Nous sommes aujourd’hui bien éloignés des préoccupations touchant à la nature de l’État ainsi esquissée. Seul un sursaut collectif de patriotisme pourrait nous y ramener, en nous faisant revenir, d’un commun accord, à nos fondamentaux, tracés avec dévouement dans le sang par les Ruben Um Nyobè.
Un aspect, un seul, de notre constitution se prête à une possible sortie de crise : l’aspect par où se trouve envisagé un État unitaire démocratique et décentralisé. Qui n’existe encore qu’en projet, sur le papier.
Lui donner forme concrète à présent c’est :
- Renoncer au droit à privilèges qui nous régit et dont le référentiel basique est ethnique.
- Le remplacer par le droit égalitaire pour tous.
- Promouvoir le citoyen, cet individu auquel la Loi fondamentale elle-même reconnaît le droit de prendre part à la marche des affaires publiques comme législateur, électeur, élu, etc., et auquel la justice distributive alloue le moyen de donner à sa liberté un contenu socio-économique.
- Promouvoir plus d’une génération de cerveaux formés aux sciences les plus ardues, de sorte qu’avant que ne s’épuisent nos ressources à ce jour exploitées par les autres, nous puissions nous-mêmes, dans la décennie à venir, nous y employer, au profit du menu peuple de notre pays.
Mais le sursaut de patriotisme  ne saurait, tout seul, éclore spontanément : il faut y pourvoir, en faisant honorer la mémoire, et connaître la pensée des patriotes tombés pour nous.
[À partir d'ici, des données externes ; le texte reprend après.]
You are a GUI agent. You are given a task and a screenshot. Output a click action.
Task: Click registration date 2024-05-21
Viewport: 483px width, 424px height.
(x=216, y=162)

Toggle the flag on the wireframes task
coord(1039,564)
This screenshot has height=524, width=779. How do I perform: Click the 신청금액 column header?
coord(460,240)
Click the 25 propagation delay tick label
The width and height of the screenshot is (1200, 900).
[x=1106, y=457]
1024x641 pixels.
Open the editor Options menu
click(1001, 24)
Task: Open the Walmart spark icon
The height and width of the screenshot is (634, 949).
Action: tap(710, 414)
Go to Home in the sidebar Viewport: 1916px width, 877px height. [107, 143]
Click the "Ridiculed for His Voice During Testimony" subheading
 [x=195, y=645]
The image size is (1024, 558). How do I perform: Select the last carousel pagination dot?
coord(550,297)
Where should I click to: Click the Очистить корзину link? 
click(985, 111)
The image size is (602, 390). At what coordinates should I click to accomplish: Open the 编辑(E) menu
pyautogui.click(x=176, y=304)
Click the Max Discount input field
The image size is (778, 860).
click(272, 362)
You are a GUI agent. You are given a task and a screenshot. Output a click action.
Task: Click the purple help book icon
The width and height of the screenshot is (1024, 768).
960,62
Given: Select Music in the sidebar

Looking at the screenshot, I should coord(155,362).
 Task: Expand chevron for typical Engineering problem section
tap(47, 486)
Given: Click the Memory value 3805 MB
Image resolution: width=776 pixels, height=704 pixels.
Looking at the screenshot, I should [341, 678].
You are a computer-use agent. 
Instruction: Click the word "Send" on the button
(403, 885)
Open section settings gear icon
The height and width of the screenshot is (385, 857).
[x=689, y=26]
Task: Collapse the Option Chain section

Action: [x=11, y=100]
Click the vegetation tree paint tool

Sans une croyance commune, républicaine, laïque et forte, nous sommes collectivement perdus.
Guillaume-Henri Ngnépi
Philosophe
Bibliographie
1. Alain, Etudes, Gallimard, Idées, Paris, 1968.
2. Engels, L’Origine de la Famille, de la Propriété privée et de l’Etat, A propos des recherches de L H Morgan, Editions du Progrès, Moscou, 1980.
3.Marx, Karl, Le Capital, Ed Sociales, Paris, 1977
4. Mbuyinga, Elenga, Tribalisme et Problème national en Afrique noire, Le cas du Kamerun, L’Harmattan, Paris, 1989.
5.Toffler, Alvin, Les Nouveaux Pouvoirs, (Powershift), Savoir, Richesse et Violence à la veille du XXIe S, Fayard, Le Livre de Poche, 1991.